I played soccer in high school and college and often had bruises on my legs. My face doesn't bruise easily (more swelling than bruising), so even if I did injure my face, no one stared.
I had a teammate in college who WAS abused by a boyfriend when in college. She often tried to play off her bruises (often finger marks on her arms) as happening during soccer. People were dubious of her story, but were RIGHT.
Its one of those fine line situations. Medical personnel need to err on the side of being too cautious about domestic abuse. I don't think it's right for strangers to stare or make comments about anything about a person's appearance, but people who know you should be asking what happened. In my opinion, too often the people who should be asking questions aren't and abuse goes on without confrontation.
The one bright spot in situations such as the OP's is the people placed in these awkward situations have people around them who are concerned for their safety and won't simply silently accept suspected violence against women.
But we should question further - these concerned loved ones and strangers, or medical personnel cannot be certain that these injuries are indeed NOT DV/IPV related. They did not witness you e.g., fall down the stairs by yourself. Yet law enforcement is not mentioned.
I am glad that uninvolved male friends or boyfriends in comments are not being unjustly interrogated or apprehended by police. However, this is indicative of how people including professionals can be suspicious in actual cases of DV/IPV, yet not take action to assist or protect the victims.
I believe it relevant to add: I am a nurse in long term care. A male nurse, with 85% female resident/clients, expected to work largely independently, particularly because I work nights when we are understaffed. Probably less than 20% of them are cognizant or coherent enough to communicate effectively. Such a situation is ripe for abuse, and also misunderstanding. I am aware of the extent of reports of abuse within care homes.
If there is a new scratch, bruise, opening in skin, bandage, dressing, skin irritation, redness, or other change in physical or mental state of our client/residents, it better be reported and explained to a supervisor and the next shift, preferably in writing, because it is relevant to our care, but also to cover our asses. Only regular personal experience with some of these people are sufficient explanation that someone indeed has "fragile skin," and may bruise with hand pressure while being moved between bed and transport chair, or that certain people might consider routine care (witnessed) as a physical or sexual assault against them.
The most poignant part of this to me is the OP's realization of her prejudice against victims of domestic violence.
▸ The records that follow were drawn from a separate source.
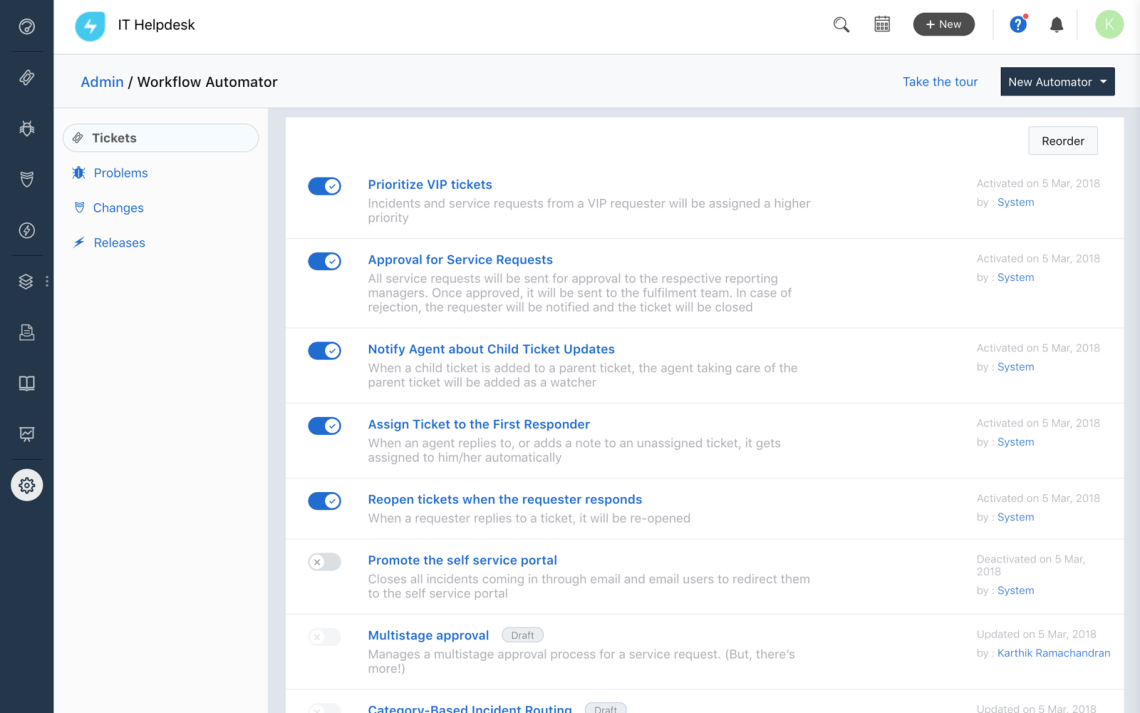Open the solutions book icon in sidebar

pyautogui.click(x=27, y=383)
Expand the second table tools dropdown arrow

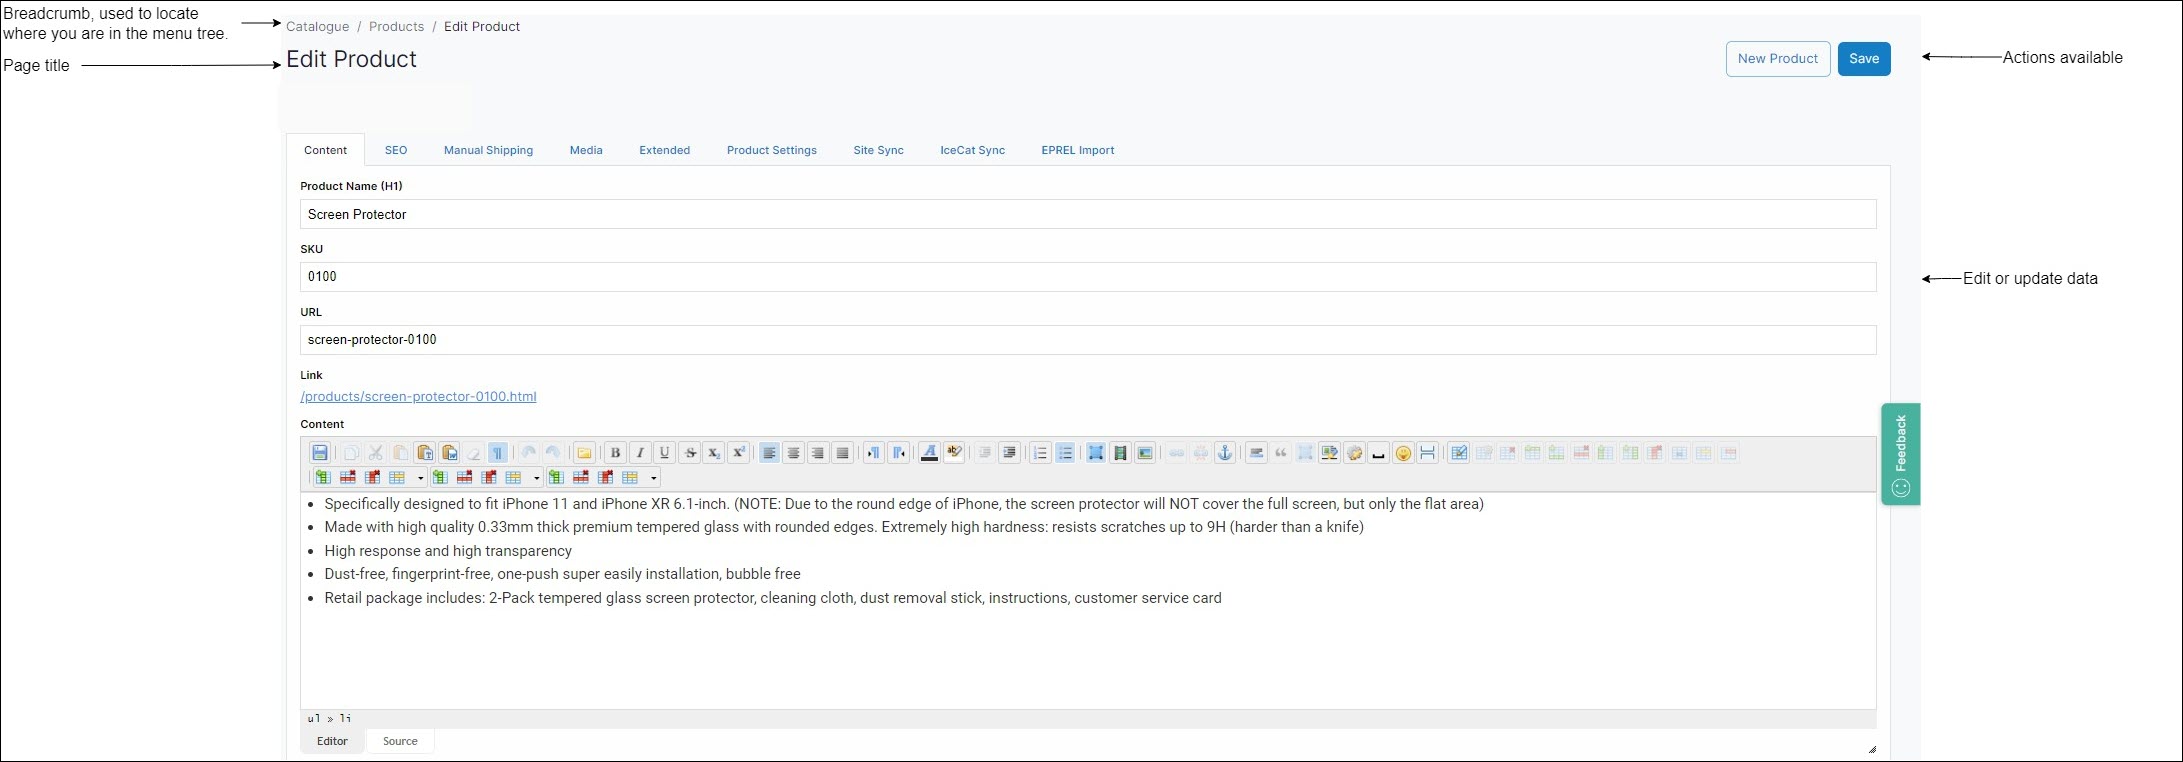(537, 478)
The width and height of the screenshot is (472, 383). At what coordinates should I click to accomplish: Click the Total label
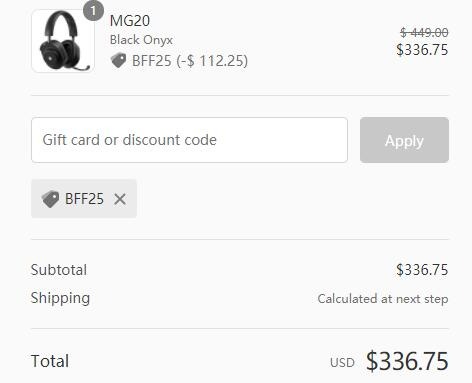click(x=50, y=361)
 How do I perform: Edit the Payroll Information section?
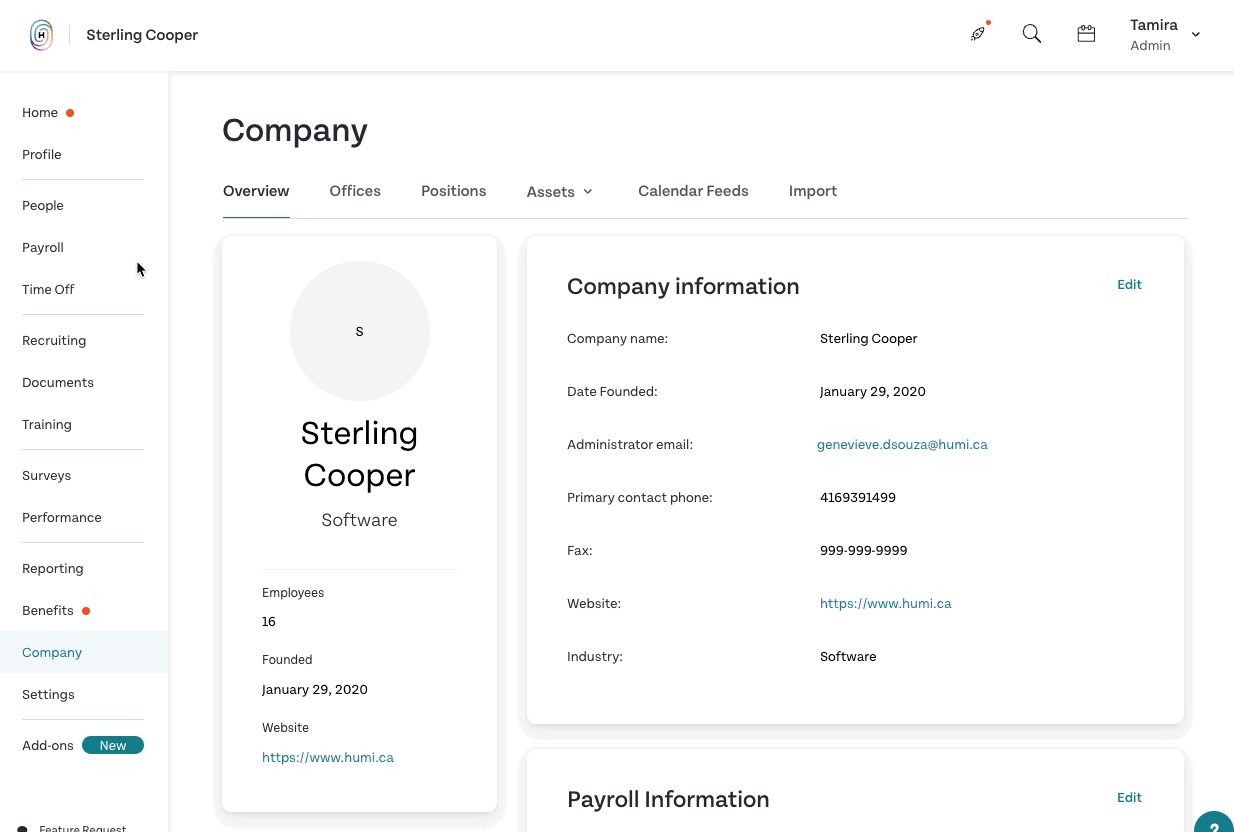[x=1129, y=798]
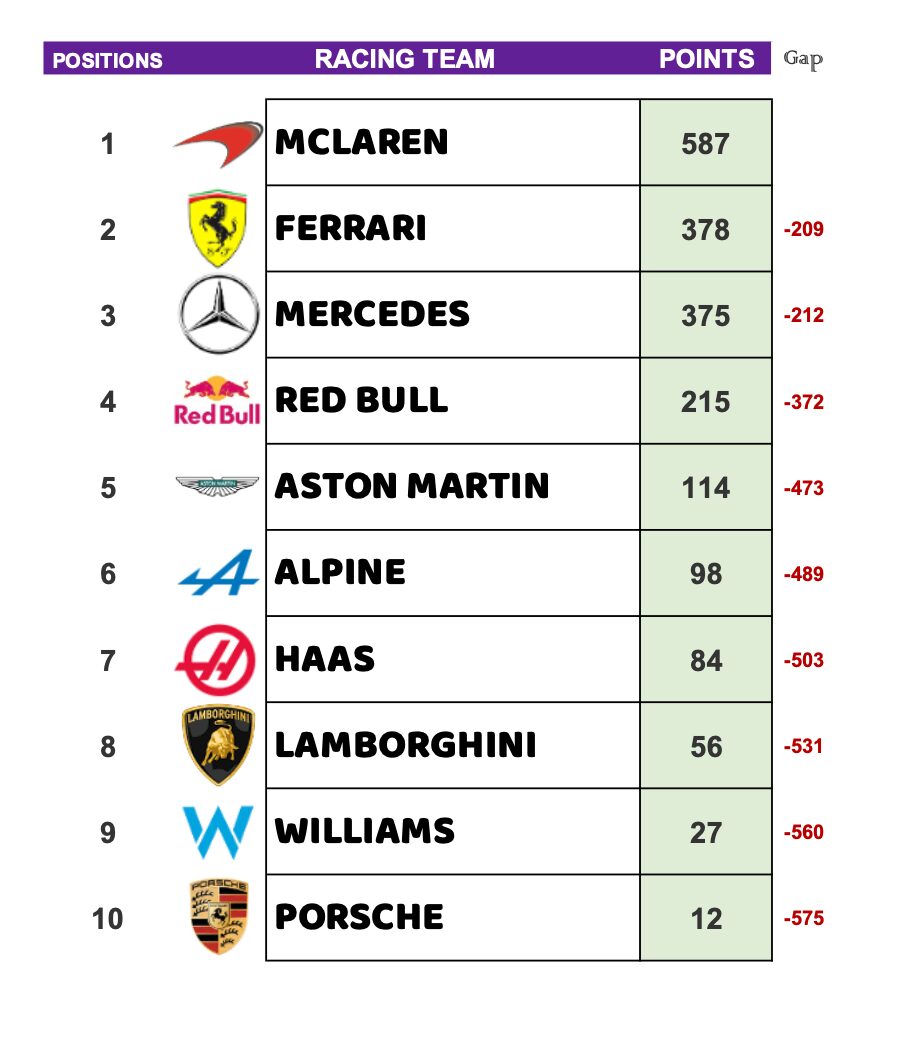902x1064 pixels.
Task: Click Ferrari's -209 gap value
Action: click(x=803, y=230)
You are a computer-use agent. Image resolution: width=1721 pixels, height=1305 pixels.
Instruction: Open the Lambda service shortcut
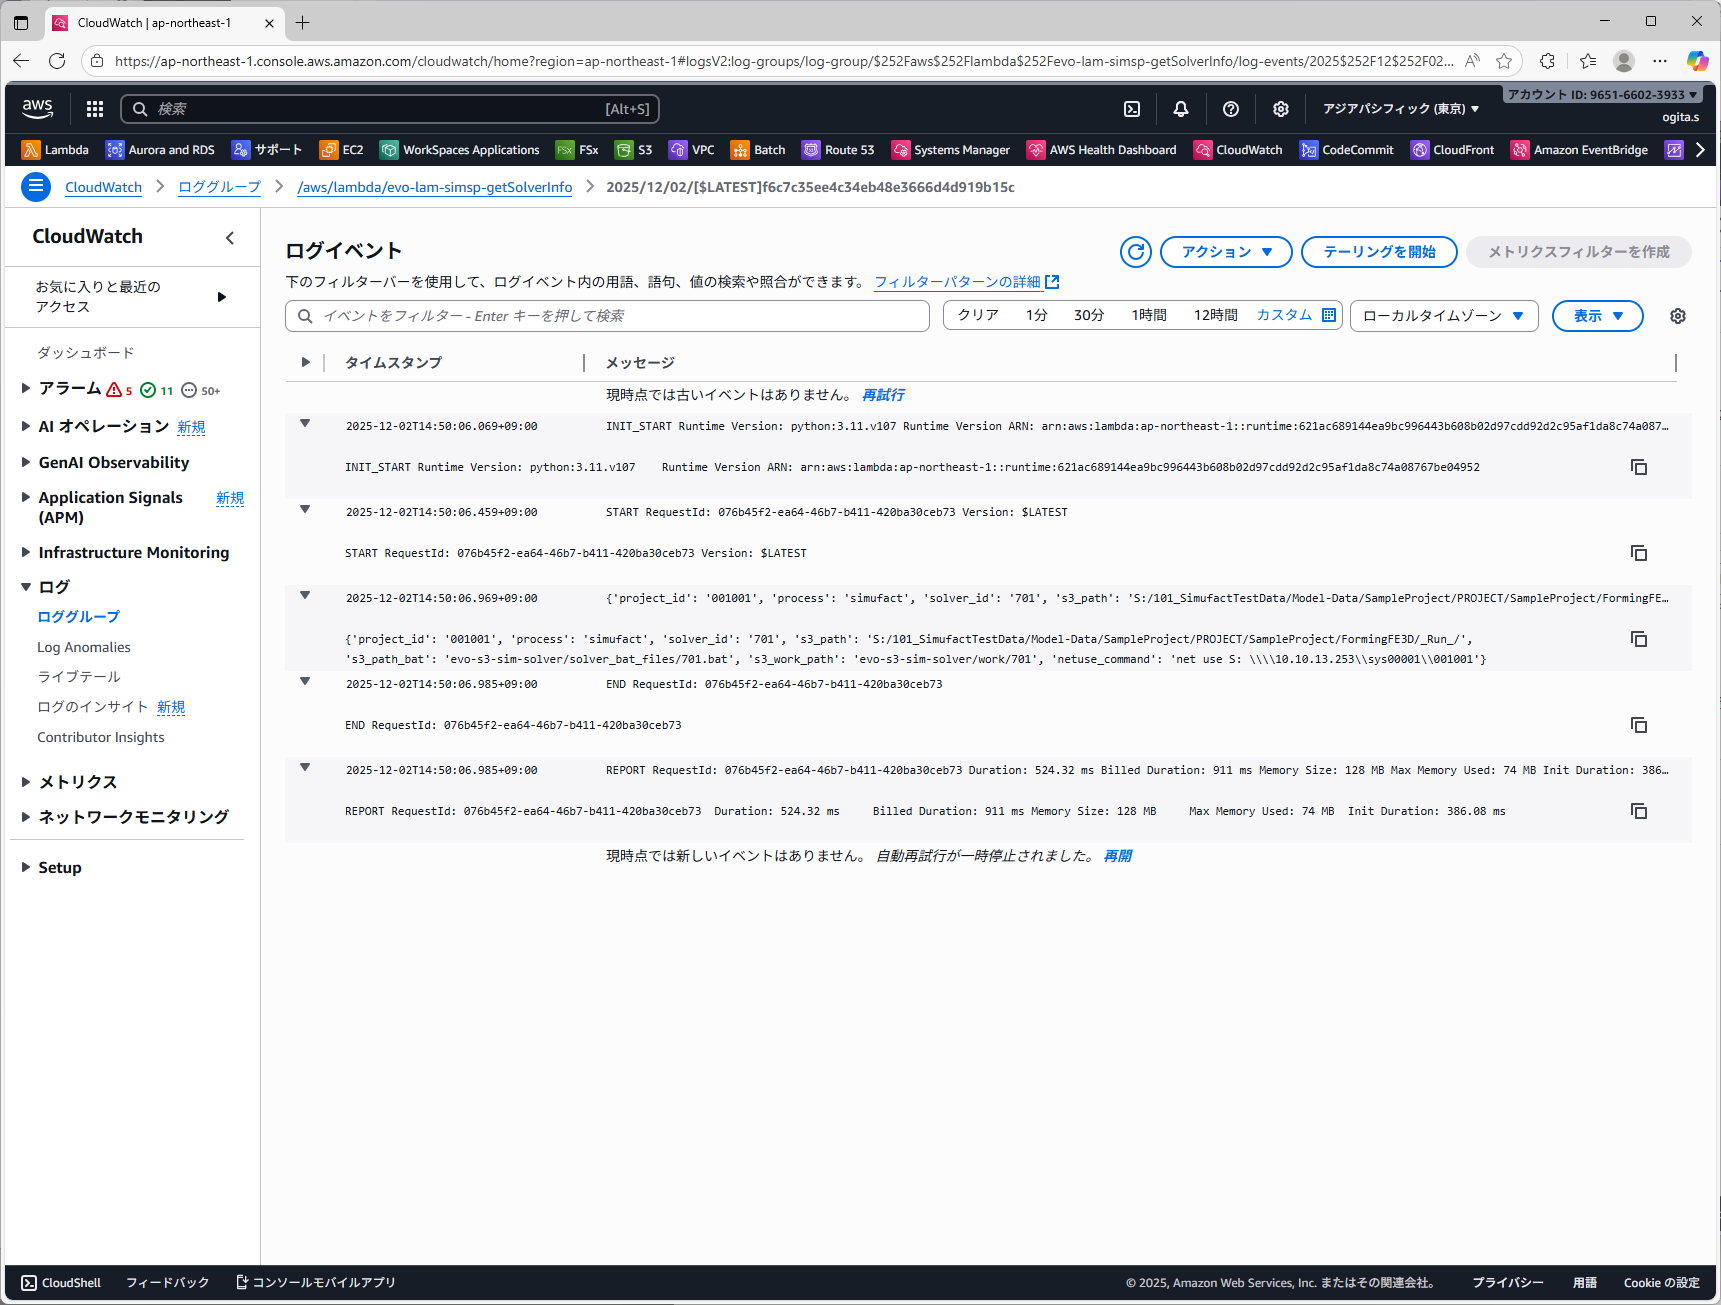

This is something I've been realizing and struggling with myself in the past year or so. I started to realize that in many ways I'd been in (mostly emotionally) abusive relationships, but always sort of played it off as "not really abuse" for one reason or another (mainly because "I did the same thing," which I now realize only meant they were mutually abusive). I know now I did this because it would have been shameful for me to admit-- even to myself-- I was abused (and somehow less to admit I was abusive). I think a lot of the prejudice comes from our oversimplification of what an abusive relationship is, and who abusers and victims are-- sort of the "Lifetime movie" mold. The female is almost always shown as an innocent victim to an evil man's unprovoked violence, and therefore her inability to recognize it and leave the relationship makes her seem weak. And even if that is the case, everyone has weakness, especially in the face of both love and fear.